● **TASK TO CARRY OUT**:
Rewrite the part of the material that opens with the line containing "Click the C: BitLocker が有効です heading" and closes with the line containing "Image resolution: width=1193", putting "highlighted" in place of "bold" and changing nothing else.

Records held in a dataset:
------------------------------

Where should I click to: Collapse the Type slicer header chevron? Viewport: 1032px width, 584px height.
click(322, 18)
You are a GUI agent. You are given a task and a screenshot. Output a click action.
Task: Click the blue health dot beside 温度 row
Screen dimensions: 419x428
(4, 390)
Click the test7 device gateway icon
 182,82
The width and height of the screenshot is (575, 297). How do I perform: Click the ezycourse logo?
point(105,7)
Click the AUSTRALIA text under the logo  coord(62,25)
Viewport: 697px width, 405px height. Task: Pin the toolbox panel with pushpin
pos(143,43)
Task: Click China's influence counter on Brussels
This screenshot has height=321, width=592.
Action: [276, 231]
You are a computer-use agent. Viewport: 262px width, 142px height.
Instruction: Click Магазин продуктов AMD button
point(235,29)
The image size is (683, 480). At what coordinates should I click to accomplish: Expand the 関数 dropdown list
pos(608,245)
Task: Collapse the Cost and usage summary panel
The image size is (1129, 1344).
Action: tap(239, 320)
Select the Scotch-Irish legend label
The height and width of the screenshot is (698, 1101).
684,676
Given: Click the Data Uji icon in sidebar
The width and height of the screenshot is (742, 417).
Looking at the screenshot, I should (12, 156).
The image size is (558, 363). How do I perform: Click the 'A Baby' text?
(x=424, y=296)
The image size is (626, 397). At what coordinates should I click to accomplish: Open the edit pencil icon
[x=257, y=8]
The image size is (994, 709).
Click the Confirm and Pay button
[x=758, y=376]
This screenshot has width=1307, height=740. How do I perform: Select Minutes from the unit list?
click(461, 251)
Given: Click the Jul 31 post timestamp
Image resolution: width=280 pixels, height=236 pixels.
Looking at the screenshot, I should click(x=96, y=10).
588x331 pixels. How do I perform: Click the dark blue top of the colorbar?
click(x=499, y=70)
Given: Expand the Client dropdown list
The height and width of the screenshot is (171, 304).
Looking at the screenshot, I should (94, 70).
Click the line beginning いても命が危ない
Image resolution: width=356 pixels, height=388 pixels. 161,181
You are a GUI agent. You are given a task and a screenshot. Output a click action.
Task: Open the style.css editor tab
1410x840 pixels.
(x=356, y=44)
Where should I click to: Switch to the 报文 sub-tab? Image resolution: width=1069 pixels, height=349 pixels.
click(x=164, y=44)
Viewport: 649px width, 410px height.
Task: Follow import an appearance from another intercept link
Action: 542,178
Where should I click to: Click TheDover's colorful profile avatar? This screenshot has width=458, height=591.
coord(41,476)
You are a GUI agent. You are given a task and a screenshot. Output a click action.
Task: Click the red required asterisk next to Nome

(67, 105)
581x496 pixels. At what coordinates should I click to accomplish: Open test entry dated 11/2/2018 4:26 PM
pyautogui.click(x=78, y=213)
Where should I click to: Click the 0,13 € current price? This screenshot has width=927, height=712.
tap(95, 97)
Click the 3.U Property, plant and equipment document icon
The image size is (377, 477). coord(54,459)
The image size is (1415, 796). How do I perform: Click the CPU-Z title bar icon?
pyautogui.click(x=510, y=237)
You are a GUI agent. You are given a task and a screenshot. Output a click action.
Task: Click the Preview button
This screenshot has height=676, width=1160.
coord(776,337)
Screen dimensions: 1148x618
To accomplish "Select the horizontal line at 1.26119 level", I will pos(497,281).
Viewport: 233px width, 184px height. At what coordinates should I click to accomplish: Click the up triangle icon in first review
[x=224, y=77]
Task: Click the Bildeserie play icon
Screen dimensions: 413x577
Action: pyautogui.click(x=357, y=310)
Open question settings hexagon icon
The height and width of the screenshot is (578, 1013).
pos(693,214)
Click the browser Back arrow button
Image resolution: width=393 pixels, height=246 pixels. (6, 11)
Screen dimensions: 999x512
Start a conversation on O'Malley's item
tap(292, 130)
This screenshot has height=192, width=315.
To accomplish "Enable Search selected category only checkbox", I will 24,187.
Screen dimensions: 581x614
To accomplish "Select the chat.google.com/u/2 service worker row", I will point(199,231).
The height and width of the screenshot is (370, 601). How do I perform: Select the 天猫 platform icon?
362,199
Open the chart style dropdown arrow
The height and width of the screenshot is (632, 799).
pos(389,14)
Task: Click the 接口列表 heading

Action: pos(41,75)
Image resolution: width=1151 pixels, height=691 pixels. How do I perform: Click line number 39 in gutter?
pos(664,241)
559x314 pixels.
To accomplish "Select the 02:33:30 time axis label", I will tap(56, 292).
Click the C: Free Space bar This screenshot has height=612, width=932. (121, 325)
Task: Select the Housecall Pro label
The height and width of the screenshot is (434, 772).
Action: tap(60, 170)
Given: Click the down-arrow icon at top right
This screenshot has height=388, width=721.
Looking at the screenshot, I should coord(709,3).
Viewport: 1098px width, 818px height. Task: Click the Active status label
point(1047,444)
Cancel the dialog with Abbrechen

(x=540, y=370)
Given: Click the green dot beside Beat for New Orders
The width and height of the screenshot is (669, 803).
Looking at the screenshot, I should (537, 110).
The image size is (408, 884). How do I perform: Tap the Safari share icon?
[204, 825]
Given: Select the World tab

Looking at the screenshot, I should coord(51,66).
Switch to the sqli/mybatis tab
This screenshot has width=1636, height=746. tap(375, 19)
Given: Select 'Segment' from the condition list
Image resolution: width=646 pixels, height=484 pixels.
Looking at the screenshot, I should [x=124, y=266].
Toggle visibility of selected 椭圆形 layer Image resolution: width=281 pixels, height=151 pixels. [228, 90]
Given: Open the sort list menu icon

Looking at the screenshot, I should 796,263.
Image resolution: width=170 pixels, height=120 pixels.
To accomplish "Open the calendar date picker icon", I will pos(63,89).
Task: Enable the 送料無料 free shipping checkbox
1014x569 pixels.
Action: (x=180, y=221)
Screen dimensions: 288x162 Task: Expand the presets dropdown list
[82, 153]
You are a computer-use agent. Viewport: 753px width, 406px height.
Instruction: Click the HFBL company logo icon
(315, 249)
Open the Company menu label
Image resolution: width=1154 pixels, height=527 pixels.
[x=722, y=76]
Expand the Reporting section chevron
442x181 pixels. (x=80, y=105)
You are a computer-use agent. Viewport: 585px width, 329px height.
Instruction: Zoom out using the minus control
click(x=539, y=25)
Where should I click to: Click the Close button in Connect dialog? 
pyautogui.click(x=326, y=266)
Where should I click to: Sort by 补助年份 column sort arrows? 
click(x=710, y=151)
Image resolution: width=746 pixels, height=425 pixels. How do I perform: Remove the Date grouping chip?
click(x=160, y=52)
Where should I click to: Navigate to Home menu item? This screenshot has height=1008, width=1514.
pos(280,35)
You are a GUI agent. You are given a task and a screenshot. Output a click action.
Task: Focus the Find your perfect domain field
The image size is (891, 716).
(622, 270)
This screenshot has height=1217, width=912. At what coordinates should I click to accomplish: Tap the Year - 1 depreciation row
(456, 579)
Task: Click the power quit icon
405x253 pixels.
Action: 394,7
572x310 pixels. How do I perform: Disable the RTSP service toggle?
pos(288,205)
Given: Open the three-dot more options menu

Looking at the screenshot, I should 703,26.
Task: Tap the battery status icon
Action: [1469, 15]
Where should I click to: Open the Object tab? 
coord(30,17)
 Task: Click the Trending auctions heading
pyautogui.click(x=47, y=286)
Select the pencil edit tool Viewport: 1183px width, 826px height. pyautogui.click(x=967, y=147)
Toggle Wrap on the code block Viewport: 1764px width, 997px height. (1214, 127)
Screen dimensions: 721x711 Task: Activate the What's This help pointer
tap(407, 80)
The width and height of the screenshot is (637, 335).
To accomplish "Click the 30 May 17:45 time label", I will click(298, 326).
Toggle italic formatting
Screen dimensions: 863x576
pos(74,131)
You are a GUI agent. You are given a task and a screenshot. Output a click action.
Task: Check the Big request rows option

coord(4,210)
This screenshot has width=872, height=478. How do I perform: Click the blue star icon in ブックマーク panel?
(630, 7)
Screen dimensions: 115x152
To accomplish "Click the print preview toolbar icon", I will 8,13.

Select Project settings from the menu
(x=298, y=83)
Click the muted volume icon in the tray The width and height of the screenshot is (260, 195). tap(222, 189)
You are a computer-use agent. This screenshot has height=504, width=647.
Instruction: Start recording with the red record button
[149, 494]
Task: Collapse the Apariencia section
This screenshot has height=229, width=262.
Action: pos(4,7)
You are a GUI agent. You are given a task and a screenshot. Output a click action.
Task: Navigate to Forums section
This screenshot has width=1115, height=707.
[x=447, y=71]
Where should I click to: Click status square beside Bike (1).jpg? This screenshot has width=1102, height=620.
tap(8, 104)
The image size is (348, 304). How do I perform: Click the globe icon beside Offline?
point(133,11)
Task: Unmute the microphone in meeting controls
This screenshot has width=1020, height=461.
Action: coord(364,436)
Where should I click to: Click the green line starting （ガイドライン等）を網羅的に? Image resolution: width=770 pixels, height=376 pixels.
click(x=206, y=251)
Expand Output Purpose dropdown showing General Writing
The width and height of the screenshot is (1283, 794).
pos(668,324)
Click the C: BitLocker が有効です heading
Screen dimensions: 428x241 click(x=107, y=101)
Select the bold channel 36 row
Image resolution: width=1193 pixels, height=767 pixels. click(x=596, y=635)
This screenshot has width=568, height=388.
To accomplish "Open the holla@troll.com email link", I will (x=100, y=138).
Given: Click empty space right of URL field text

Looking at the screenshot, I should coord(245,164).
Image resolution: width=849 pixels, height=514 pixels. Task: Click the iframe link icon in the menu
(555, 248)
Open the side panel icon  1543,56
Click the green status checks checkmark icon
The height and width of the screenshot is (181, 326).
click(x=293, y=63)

------------------------------

● **TASK OUTPUT**:
Click the C: BitLocker が有効です heading
Screen dimensions: 428x241 click(x=107, y=101)
Select the highlighted channel 36 row
Image resolution: width=1193 pixels, height=767 pixels. click(x=596, y=635)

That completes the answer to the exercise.